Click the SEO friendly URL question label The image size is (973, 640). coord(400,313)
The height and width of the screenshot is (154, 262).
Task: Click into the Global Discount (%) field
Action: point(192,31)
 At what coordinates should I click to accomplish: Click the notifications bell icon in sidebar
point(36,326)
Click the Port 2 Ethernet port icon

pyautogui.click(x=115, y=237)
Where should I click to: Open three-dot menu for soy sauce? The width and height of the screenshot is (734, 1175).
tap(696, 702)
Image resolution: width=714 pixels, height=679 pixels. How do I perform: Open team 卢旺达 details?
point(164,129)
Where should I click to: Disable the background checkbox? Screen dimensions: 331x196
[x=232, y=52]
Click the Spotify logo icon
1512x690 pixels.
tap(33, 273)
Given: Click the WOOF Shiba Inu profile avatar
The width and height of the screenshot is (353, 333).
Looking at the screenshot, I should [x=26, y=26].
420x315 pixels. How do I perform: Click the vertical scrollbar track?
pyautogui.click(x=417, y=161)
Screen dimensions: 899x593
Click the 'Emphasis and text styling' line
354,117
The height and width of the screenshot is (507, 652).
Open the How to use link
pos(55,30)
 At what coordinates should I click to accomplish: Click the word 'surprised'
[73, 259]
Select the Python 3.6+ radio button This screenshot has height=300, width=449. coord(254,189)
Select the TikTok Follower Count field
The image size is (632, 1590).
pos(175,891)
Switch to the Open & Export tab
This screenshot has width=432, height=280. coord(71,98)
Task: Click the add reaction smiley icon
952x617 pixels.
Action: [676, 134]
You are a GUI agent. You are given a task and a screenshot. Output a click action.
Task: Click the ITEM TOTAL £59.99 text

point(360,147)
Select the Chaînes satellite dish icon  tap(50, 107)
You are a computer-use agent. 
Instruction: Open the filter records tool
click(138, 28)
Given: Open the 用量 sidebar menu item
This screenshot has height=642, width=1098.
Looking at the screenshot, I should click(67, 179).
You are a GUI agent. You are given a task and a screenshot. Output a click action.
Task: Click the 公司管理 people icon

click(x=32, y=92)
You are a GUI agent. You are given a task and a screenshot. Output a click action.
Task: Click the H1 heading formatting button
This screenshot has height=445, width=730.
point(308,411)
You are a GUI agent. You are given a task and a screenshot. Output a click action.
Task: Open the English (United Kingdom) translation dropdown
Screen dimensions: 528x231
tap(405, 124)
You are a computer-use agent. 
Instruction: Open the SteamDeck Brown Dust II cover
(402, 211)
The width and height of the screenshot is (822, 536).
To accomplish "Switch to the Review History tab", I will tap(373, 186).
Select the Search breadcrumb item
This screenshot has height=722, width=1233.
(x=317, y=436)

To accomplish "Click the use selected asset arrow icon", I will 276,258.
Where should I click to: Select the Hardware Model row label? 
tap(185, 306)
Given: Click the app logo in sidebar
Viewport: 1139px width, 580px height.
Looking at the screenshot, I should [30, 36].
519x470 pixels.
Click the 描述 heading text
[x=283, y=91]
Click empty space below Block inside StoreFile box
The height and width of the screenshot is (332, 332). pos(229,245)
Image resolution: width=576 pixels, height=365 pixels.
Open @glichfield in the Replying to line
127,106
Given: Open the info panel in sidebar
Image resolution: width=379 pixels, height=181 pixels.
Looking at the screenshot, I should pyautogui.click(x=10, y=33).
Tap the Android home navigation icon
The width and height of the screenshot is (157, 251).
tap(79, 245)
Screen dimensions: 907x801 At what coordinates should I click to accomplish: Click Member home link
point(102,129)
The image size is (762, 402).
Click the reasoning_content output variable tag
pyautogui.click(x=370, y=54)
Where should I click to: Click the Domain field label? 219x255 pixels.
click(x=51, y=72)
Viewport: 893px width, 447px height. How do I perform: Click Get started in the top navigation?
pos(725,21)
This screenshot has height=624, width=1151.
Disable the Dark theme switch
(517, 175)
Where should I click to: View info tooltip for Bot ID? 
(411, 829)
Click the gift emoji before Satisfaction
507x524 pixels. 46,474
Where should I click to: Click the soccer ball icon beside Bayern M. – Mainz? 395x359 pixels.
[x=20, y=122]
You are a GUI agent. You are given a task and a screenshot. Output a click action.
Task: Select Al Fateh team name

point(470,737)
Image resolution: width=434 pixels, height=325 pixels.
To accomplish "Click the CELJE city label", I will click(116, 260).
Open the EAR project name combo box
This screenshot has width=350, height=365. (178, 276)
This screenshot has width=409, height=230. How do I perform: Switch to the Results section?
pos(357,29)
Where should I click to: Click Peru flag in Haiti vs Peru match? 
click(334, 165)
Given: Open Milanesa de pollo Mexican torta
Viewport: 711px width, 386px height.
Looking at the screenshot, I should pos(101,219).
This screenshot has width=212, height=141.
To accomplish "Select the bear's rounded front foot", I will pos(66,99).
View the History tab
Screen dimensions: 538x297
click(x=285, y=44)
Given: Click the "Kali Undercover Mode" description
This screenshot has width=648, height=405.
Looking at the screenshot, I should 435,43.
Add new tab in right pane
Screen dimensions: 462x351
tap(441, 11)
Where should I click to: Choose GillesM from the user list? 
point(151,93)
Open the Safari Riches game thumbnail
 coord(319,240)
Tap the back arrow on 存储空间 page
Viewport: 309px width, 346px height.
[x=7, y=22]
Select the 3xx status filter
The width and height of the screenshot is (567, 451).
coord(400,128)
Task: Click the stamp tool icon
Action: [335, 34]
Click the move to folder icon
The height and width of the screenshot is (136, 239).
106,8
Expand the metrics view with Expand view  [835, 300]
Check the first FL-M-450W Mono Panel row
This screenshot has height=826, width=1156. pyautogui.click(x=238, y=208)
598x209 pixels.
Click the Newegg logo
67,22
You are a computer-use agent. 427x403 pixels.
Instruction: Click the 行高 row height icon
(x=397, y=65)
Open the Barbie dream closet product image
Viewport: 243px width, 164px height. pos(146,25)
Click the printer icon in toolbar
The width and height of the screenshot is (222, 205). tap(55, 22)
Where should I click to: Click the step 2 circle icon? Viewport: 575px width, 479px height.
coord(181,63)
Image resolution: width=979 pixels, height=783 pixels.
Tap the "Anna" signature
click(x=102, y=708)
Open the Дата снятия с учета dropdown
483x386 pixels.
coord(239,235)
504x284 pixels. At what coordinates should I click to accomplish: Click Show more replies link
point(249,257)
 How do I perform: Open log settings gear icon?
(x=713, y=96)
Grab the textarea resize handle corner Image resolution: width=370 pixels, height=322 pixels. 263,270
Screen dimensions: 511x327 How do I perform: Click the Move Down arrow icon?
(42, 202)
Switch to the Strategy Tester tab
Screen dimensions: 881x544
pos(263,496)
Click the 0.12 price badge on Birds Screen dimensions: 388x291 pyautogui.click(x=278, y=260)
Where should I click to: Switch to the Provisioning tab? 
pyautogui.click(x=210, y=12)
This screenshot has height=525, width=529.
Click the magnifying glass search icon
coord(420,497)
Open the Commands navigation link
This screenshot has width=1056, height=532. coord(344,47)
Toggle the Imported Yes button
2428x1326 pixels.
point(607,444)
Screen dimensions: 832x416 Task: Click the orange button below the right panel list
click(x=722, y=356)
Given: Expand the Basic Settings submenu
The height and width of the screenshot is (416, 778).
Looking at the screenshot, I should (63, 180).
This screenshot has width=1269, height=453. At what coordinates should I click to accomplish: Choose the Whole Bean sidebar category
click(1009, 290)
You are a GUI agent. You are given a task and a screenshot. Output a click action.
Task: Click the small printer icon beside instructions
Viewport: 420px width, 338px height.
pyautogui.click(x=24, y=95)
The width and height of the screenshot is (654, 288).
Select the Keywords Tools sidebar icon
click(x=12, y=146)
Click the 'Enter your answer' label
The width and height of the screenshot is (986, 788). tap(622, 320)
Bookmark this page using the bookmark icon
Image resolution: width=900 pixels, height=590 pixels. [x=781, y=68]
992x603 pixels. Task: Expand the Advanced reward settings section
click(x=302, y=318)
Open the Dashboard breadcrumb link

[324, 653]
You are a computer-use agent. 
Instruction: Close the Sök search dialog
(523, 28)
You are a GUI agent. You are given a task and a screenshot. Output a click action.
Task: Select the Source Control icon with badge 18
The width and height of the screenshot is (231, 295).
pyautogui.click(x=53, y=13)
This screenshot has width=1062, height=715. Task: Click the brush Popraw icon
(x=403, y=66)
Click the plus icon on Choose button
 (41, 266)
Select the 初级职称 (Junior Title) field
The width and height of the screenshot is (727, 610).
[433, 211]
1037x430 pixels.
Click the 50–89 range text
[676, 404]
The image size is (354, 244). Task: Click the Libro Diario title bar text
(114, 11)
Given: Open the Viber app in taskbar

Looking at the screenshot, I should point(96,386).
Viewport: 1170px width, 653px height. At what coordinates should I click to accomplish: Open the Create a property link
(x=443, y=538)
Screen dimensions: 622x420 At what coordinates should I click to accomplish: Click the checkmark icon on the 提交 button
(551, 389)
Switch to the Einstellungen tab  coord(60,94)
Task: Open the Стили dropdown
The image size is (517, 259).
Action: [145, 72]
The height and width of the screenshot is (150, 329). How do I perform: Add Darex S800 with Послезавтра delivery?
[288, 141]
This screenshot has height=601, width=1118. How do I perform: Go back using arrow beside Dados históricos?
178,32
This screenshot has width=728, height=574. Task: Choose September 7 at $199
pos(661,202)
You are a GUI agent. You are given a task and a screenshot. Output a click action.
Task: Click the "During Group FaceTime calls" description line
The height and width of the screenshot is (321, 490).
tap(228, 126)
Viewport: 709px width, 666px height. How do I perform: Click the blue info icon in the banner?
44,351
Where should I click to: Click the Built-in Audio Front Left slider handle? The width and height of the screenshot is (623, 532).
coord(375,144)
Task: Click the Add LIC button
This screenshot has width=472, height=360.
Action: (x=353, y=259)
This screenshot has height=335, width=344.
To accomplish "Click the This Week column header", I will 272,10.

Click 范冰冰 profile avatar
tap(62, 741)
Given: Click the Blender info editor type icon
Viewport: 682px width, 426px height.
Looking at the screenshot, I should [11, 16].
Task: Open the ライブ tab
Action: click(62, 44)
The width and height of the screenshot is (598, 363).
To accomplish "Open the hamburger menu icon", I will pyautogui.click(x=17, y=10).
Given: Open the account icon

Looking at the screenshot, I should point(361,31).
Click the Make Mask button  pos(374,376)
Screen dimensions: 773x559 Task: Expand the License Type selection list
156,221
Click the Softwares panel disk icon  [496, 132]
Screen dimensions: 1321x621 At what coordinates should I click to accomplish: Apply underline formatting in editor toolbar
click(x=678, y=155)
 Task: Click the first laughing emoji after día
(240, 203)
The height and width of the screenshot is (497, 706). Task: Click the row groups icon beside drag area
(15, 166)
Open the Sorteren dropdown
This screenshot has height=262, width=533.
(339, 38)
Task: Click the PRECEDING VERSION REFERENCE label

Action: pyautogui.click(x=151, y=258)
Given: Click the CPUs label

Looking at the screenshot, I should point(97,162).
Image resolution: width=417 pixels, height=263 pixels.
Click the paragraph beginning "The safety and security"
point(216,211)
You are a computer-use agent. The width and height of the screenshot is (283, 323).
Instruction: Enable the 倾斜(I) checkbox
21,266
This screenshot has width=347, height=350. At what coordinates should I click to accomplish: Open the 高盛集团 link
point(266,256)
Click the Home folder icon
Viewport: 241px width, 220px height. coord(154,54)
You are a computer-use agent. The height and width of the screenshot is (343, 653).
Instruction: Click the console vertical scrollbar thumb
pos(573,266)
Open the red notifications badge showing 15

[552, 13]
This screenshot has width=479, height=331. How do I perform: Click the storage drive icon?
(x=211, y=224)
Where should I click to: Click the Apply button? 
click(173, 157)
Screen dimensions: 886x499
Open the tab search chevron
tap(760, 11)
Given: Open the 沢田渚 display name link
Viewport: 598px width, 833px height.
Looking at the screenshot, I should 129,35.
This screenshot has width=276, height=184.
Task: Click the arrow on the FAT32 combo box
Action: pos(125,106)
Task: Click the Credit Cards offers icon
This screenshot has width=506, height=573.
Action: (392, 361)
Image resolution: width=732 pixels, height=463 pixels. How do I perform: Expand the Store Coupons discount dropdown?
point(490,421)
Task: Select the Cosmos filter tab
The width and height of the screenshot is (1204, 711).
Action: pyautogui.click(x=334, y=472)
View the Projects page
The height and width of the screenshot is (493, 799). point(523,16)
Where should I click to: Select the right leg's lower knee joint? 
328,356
========================
▶ **EXERCISE DIRECTIONS**: Lines with "description": copy every one of them from the listing above.

▶ **SOLUTION FOR THIS PROBLEM**:
Given: Click the "Kali Undercover Mode" description
Task: Click the "During Group FaceTime calls" description line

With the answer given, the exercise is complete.